Accountant Irv Schwarzbaum is helping a 10 percent shareholder in a Brooklyn commercial property prove that the 90 percent shareholder is undervaluing the price of their building in a potential sale. While there is some pressure to pay off a loan that has come due at the property and the majority owner presented a third-party buyer, Mr. Schwarzbaum is skeptical. He suspects there is some shady swap going on whereby the 90 percent owner would get a piece of the property through a side deal. 

That case is just one that Mr. Schwarzbaum is contending with as a member of WithumSmith+Brown, PC’s litigation support services group.

Then there is the case in which Brian Sanvidge, an accountant at Baker Tilly Virchow Krause, LLP, was recently involved. He was brought in by a Brooklyn property owner to investigate maintenance costs that amounted to more than $500,000 at a series of residential buildings. The figures appeared out of line with what they should have been. Mr. Sanvidge looked at the costs of the materials along with what the maintenance company charged and couldn’t find documentation to support the fees.

In the end, “Several of the bills were not paid where there was outstanding money, because they couldn’t justify the fees that were charged,” Mr. Sanvidge said. The owner stopped doing business with several of the involved vendors.

While these criminal activities are not the norm, they do occur in the New York City commercial real estate market, and some accountants have noticed an uptick as of late.

Aside from construction-related crimes, real estate accounting crimes run the gamut from kickbacks to self-dealing to the improper use of investors’ funds to the commingling of money to related party management fees.

Mr. Sanvidge, who noted that fraud cases typically go undetected for at least 18 months, said his office saw a 22 percent increase in fraud-related work in the construction and real estate sectors last year.

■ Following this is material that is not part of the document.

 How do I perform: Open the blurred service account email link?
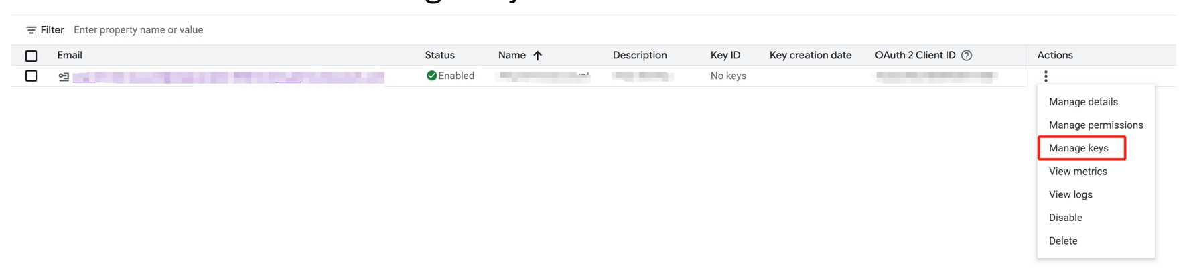point(228,77)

He recently added another member to the team to focus on construction and real estate accounts due to an increasing number of accounting crimes. The frauds have been more prevalent in Brooklyn and Queens, because the projects are larger in Manhattan, and when projects are large, there is more oversight.

“It’s increased, because it’s harder to hide what was easier to hide when margins were more robust,” Mr. Sanvidge said.

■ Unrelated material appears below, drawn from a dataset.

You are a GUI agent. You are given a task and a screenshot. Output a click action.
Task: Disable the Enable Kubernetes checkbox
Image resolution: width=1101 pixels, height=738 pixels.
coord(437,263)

His firm is often brought in by an investor or outside counsel to recreate the books for an entity alleging real estate and construction industry misconduct. Much of that wrongdoing is related to repair issues, improvements, moving expenses from one project to another or running costs/expenses through an unrelated project.

As the market continues to heat up, will the number of accounting crimes rise? Some real estate accountants and attorneys think so.

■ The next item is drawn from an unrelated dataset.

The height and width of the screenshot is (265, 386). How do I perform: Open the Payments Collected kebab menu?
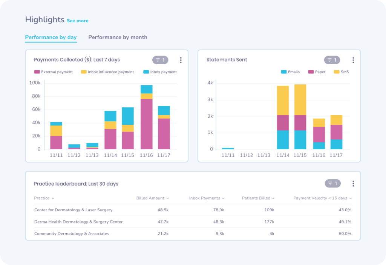pos(181,60)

In a better market, accounting fraud is easier to commit, Mr. Schwarzbaum said.

“When you have low vacancies, no one is checking, because there’s significant cash flow to pay out investors,” he said, adding, “A rising market sometimes hides a lot of ills.”

As the market picks up, there will be more cases of this kind of fraud, said attorney David Pfeffer of Tarter Krinsky & Drogin. He added, “If history is an indicator, we would expect there to be more scams, more lawsuits, more people trying to game the system, because there’s just more money out there.”

Mr. Pfeffer, whose clients are primarily real estate developers, said the commission of these crimes hasn’t been commonplace in his 20 years in the business. But when he does get the cases, what he sees are instances of development companies setting up an infrastructure to “improperly send assets and profits to these other companies, which investors and banks have no part of.”

Other real estate accounting pros seem to subscribe to the “strain theory,” which states that when times are tough, crime ticks up as people buckle under financial pressure.

Nicholas Loguercio, an audit partner with Berdon LLP, said that when there is a down market, owners may get desperate.

“It just seems that when the economy is worse, people are looking closer and harder, and that’s when things begin to unravel,” he said.

Mr. Schwarzbaum countered,  “I would argue the down markets just bring out the questioning.”

Another accountant said the shady dealings occur regardless of market conditions.

While desperation may add to it, “I think the improprieties exist regardless of the market,” said William Jennings, the partner in charge of the real estate group at Marks Paneth LLP.

In an ongoing case that has made the news, developer Zachary Vella of V.E. Equities was sued by a minority shareholder in the company that built 949 Park Avenue for allegedly self-dealing in the form of interest payments to himself on loans he never established making. The case is scheduled for a compliance conference this month.

On Spring Street, an investment firm sued developer Stephane Boivin alleging, among other things, misappropriation of funds and conversion of a property. Private equity fund Silo Capital sued Mr. Boivin for allegedly improperly demolishing 186 Spring Street (a Soho townhouse that belonged to the Beastie Boys’ Adam Horovitz) and using it as collateral for a loan along with the adjacent 182 Spring Street, The Real Deal reported.

Accounting issues can occur in real estate when there are families involved. Oftentimes, there are active and inactive family members, and issues can arise over compensation.

For example, the head of Magnum Real Estate Group, developer Ben Shaoul, is being sued by his parents, Abraham and Minoo Shaoul, for allegedly misappropriating millions of dollars from the refinancing of mortgages on Manhattan properties they co-owned, TRD reported. The parents, seeking $50 million, are accusing their son of “using clever legal maneuvers to derive payouts from buildings purchased by the company without their permission,” TRD said. A motion to amend the complaint is currently pending.

Marc Wieder, a real estate group chair at Anchin, Block & Anchin LLP, emphasized the importance of succession planning.

“I think at times it’s a question of family members feeling entitlement,” Mr. Wieder said. “To some extent, it could be jealousy.”

While real estate accounting fraud is considered a crime, the cases end up being resolved civilly. Often, the victims want to forego the criminal prosecution route.

Perhaps most significantly, institutional investors want to resolve their claims rather than scare investors by admitting to being scammed.

“They don’t want to allege in the public eye that they were ripped off,” Mr. Pfeffer said.

Also, legal costs can become astronomical if it becomes a criminal matter, as cases can languish for years, Mr. Nicholas Loguercio said.

In addition, if the perpetrator is in jail, the victim isn’t getting his money back.

Another reason why the cases aren’t prosecuted in criminal court can be attributed to a lackluster response from prosecutors, some real estate pros said.

“Prosecutors are generally reluctant to take cases that are complex and where the victims are companies or they’re wealthy,” Mr. Pfeffer said.

In order to convince a prosecutor who’s saddled with lots of cases to take a real estate accounting fraud case, Mr. Schwarzbaum said, “You need to have a slam-dunk case.”